_TASK DETAILS_: Where an entry contains a picture, skip the picture and write out everything else exactly.

/---

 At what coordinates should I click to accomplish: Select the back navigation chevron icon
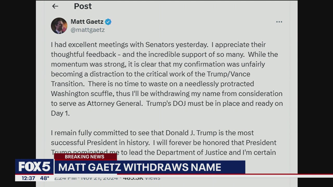pos(55,6)
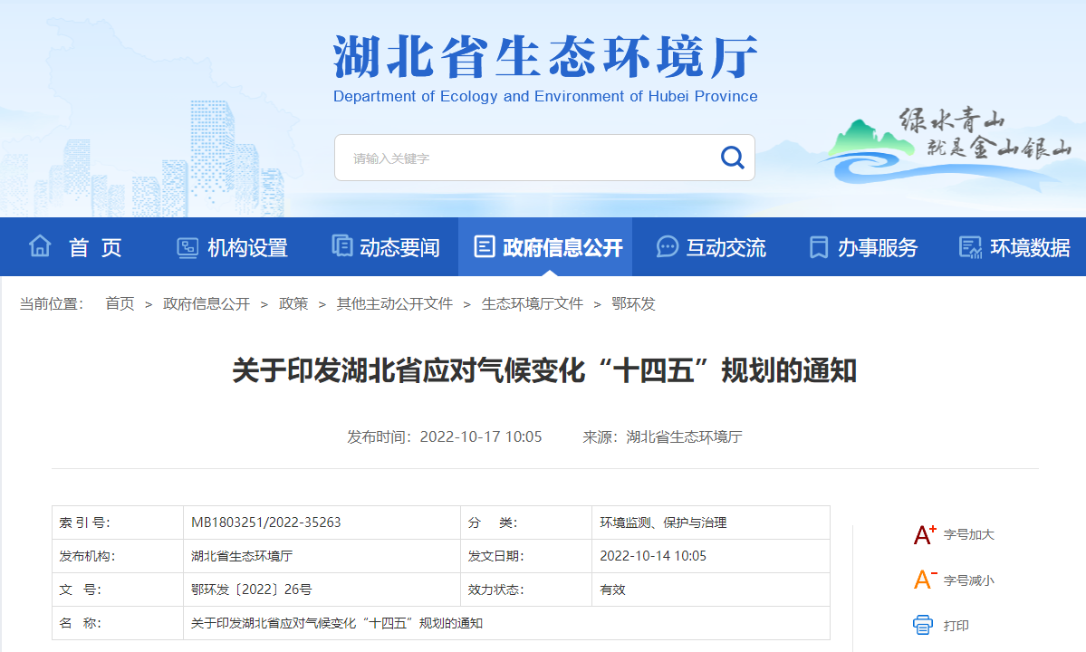Navigate to the 政策 breadcrumb link
The image size is (1086, 652).
[293, 304]
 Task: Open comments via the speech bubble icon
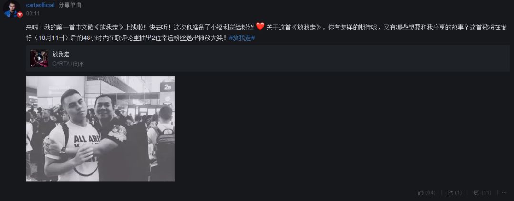coord(476,193)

\---

_EXERCISE RESPONSE_:
 At what coordinates should I click to accomplish: Select the back navigation chevron icon
pos(55,6)
Navigate to the 政策 breadcrumb link
The image size is (1086, 652).
[293, 304]
 Task: Open comments via the speech bubble icon
coord(476,193)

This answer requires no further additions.